Document excerpt:
····················
Watch your unsprung weight. A light wheel and tire combo, and a disc brake setup will quicken you up a bit.
Thanks for posting this. When installing electric fans, what needs to be done to keep them from sucking the life out of the battery? Bigger alternator?
Yep , a good alt. is the basis for electrical systems, you need the battery that will handel the drain and a alt that will out do the drain....
What size alternator comes stock on the 66 Riv's, and what size should I get? I recently had the alternator rebuilt by a local shop. Would it be possible that they could beef it up while retaining the housing for original appearance?
Brian, the amperage rating is stamped on the side of the alt,,,, and in 66 was probably around 65 or less.... yes they can usually built to raise the amps....while we are on alternators there is the cheap trick of putting a toggle switch on the field wire that kills the alt while you are drag racing to gain back the power drain that it has.... Sarge , what part of it is broke.... kind of hard to figure a solution without knowing that... if it is the bronze plunger you can make one of ordinary brass.. the plastic bushings are more of a challenge...may have to break out the old dremel tool and dental tools and make some parts....
····················
Goal 1: Reproduce the part of the forum thread starting with "Brian, the amperage" and going on through "make some parts....".
Goal 2:
Answer these questions about the forum thread:
(a) According to the first post, what will a light wheel and tire combo and a disc brake setup do?
(b) Where does the thread say an alternator's amperage rating is found?
(c) What material does the thread suggest for making a replacement for the bronze plunger?
Answer from the forum thread alone.
····················
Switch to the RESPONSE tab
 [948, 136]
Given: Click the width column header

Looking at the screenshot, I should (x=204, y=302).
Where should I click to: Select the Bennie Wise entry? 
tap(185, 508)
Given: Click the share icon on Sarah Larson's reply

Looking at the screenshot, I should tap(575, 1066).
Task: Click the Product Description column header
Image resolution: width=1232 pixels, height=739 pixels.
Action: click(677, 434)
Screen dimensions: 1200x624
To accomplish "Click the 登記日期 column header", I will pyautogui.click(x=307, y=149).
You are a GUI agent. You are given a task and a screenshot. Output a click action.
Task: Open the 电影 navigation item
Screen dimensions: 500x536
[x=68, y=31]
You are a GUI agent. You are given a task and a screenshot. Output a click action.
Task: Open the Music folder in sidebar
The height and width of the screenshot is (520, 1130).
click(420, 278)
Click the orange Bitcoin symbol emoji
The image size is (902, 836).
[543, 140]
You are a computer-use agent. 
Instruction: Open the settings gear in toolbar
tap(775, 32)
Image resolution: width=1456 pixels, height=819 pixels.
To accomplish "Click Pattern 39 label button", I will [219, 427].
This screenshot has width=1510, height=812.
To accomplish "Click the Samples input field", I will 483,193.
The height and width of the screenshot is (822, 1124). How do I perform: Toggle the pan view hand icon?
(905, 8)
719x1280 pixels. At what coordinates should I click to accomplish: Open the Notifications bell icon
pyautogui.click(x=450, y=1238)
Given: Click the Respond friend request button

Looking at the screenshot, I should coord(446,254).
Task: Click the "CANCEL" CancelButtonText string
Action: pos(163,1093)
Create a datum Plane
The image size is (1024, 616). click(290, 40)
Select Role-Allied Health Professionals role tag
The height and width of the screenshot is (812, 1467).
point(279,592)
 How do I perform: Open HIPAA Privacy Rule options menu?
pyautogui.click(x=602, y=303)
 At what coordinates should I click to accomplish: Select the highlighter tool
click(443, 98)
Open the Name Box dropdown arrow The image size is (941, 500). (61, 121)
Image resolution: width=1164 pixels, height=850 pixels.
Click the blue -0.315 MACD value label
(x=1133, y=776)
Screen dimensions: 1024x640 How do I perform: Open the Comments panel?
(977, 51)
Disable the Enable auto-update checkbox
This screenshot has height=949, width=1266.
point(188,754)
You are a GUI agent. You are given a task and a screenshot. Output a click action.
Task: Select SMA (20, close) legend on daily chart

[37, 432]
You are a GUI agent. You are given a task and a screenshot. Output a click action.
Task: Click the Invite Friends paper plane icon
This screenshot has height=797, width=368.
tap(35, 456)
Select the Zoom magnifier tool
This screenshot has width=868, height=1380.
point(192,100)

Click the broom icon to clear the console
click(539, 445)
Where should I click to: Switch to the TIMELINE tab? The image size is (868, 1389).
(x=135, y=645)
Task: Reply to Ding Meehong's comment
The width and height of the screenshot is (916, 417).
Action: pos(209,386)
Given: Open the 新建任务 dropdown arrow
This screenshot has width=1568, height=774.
····················
Reply 1:
Brian, the amperage rating is stamped on the side of the alt,,,, and in 66 was probably around 65 or less.... yes they can usually built to raise the amps....while we are on alternators there is the cheap trick of putting a toggle switch on the field wire that kills the alt while you are drag racing to gain back the power drain that it has.... Sarge , what part of it is broke.... kind of hard to figure a solution without knowing that... if it is the bronze plunger you can make one of ordinary brass.. the plastic bushings are more of a challenge...may have to break out the old dremel tool and dental tools and make some parts....

Reply 2:
(a) They will quicken you up a bit.
(b) It is stamped on the side of the alternator.
(c) Ordinary brass.